◆ Goal:
Copy the records from the line that contains "Where should I" through the end of the records, inclusive, replacing "Track Length" with "Duration" and changing nothing else. Leave the pictures out of your copy.

◆ Provided records:
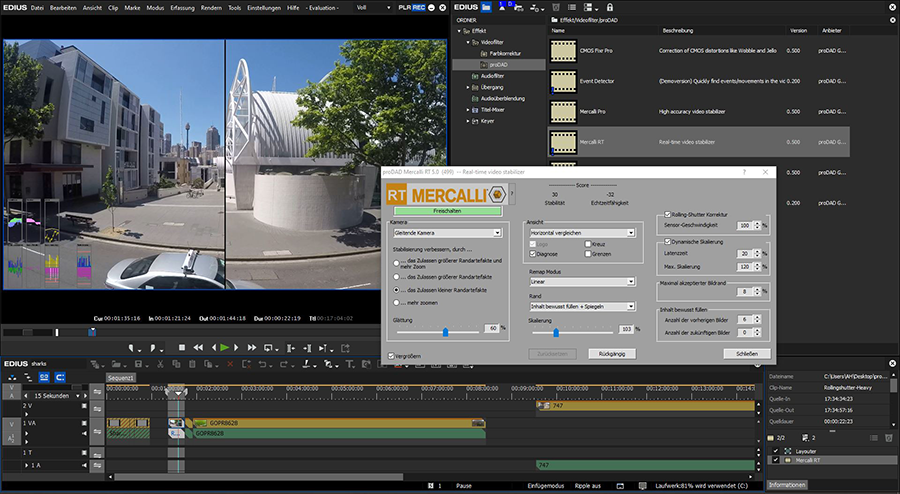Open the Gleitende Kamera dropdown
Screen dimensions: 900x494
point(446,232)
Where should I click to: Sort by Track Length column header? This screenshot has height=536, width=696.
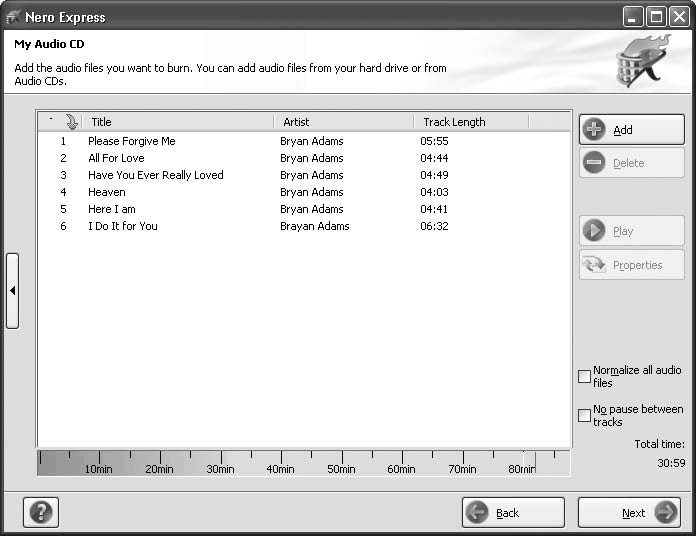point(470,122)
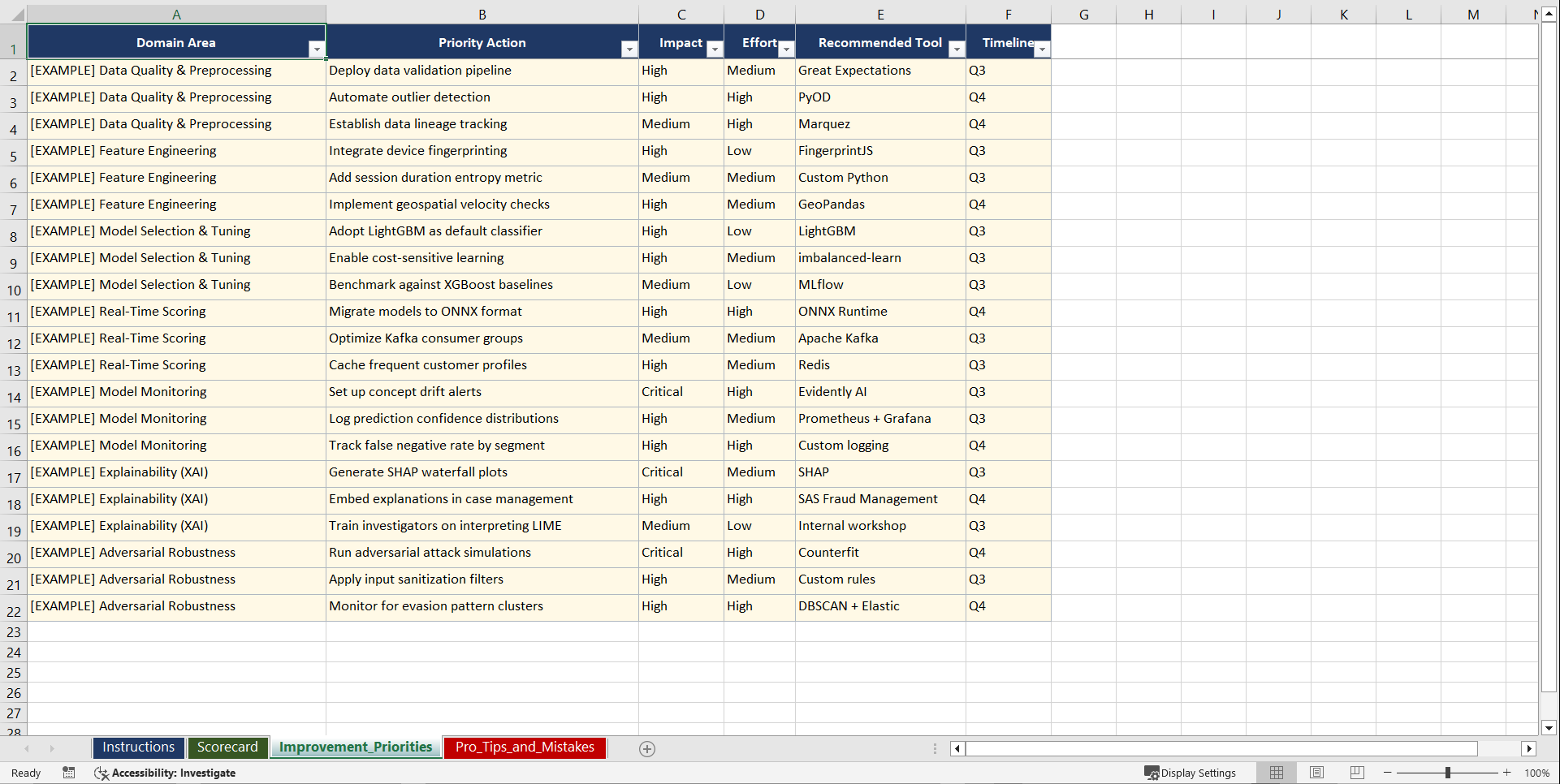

◆ Completed task:
Where should I click to: Sort by Duration column header? This screenshot has height=536, width=696.
point(470,122)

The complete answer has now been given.